PKU SketchRe-ID Dataset

INTRODUCTION

The PKU Sketch Re-ID dataset is constructed by National Engineering Laboratory for Video Technology (NELVT), Peking University.

The dataset contains 200 persons, each of which has one sketch and two photos. Photos of each person were captured during daytime by two cross-view cameras. We cropped the raw images (or video frames) manually to make sure that every photo contains the one specific person. We have a total of 5 artists to draw all persons’ sketches and every artist has his own painting style.

LICENSE 

  • The images and the corresponding annotation results can only be used for ACADEMIC PURPOSES. NO COMERCIAL USE is allowed.
  • Copyright © National Engineering Laboratory for Video Technology (NELVT) and Institute of Digital Media, Peking University (PKU-IDM).

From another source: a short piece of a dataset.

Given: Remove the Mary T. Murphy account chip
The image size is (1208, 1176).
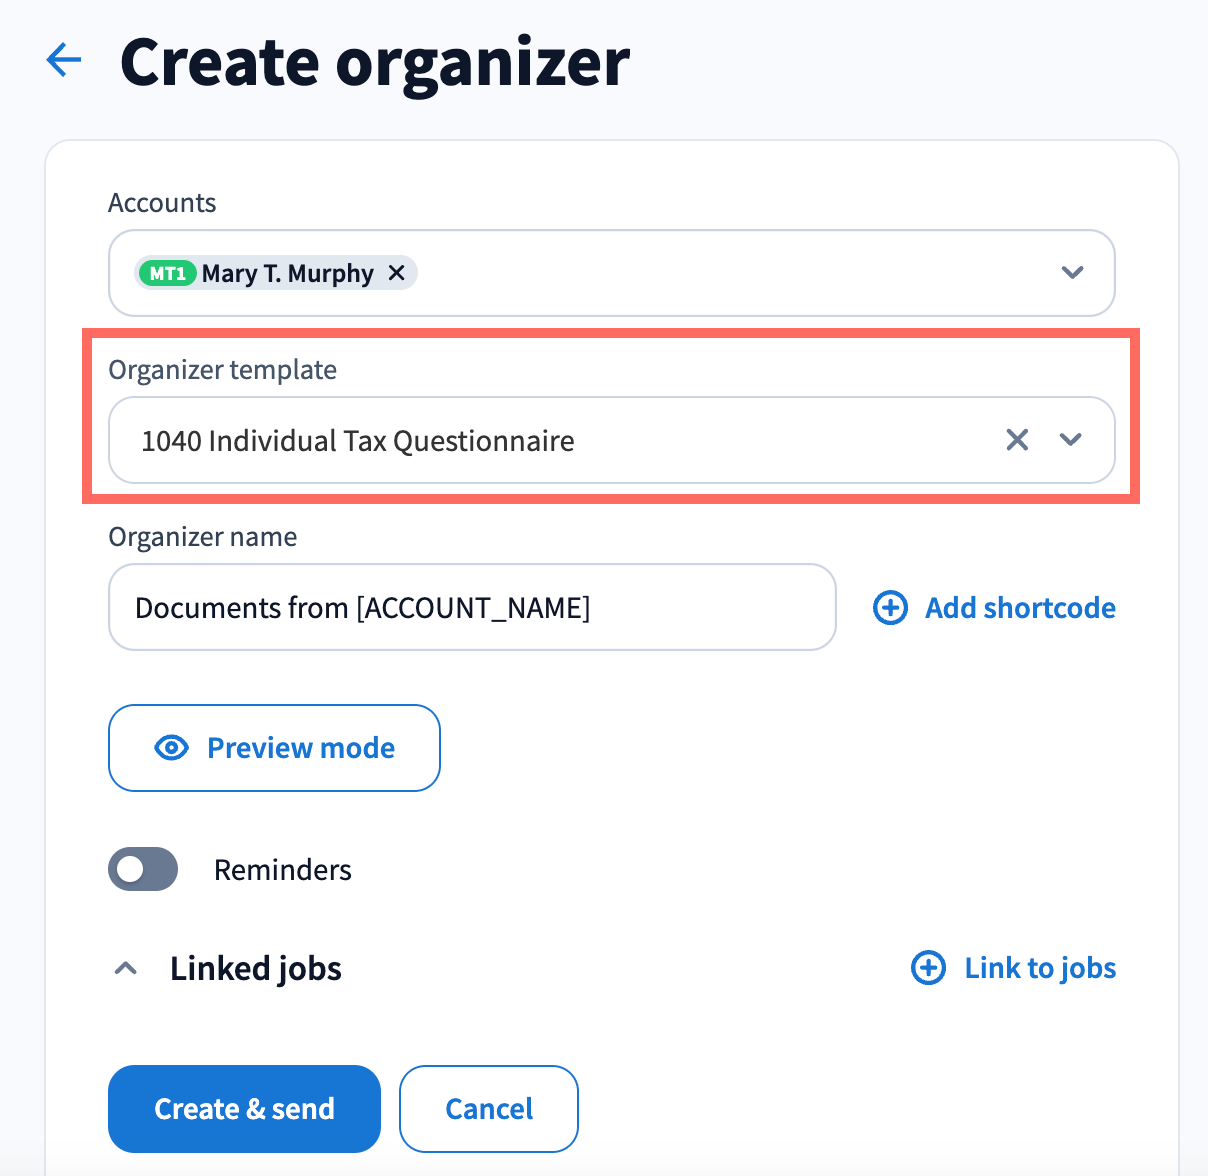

All rights reserved.

All publications using PKU SketchRe-ID dataset should cite the paper below:

Lu Pang, Yaowei Wang, Yi-Zhe Song, Tiejun Huang, Yonghong Tian; Cross-Domain Adversarial Feature Learning for Sketch Re-identification; ACM Multimedia 2018

DOWNLOAD

You can download the agreement (pdf) from here. After filling it, please send the electrical version to our Email: pkuml at pku.edu.cn (Subject: PKU-SketchReID-Agreement) 

 

Please send it through an academic or institute email-addresses such as xxx at xxx.edu.xx. Requests from free email addresses (outlook, gmail, qq etc) will be kindly refused.

 

After confirming your information, we will send the download link and password to you via Email. You need to follow the agreement.

Usually we will reply in a week. But sometimes the mail does not arrive and display successfully for some unknown reason. If this happened, please change the content or title and try sending again.

PKU-VD Dataset

INTRODUCTION

The PKU-VD datasets including VD1 and VD2 are constructed by National Engineering Laboratory for Video Technology (NELVT), Peking University, sponsored by the National Basic Research Program of China and Chinese National Natural Science Foundation. We construct two large-scale vehicle datasets1 (i.e., VD1 and VD2) based on real-world unconstrained scenes from two cities respectively. The images in VD1 are obtained from high resolution traffic cameras, and images in VD2 are captured from surveillance videos. We perform vehicle detection on the raw data to make sure that each image only contains one vehicle. The region of plate number has been covered by black color due to privacy protection.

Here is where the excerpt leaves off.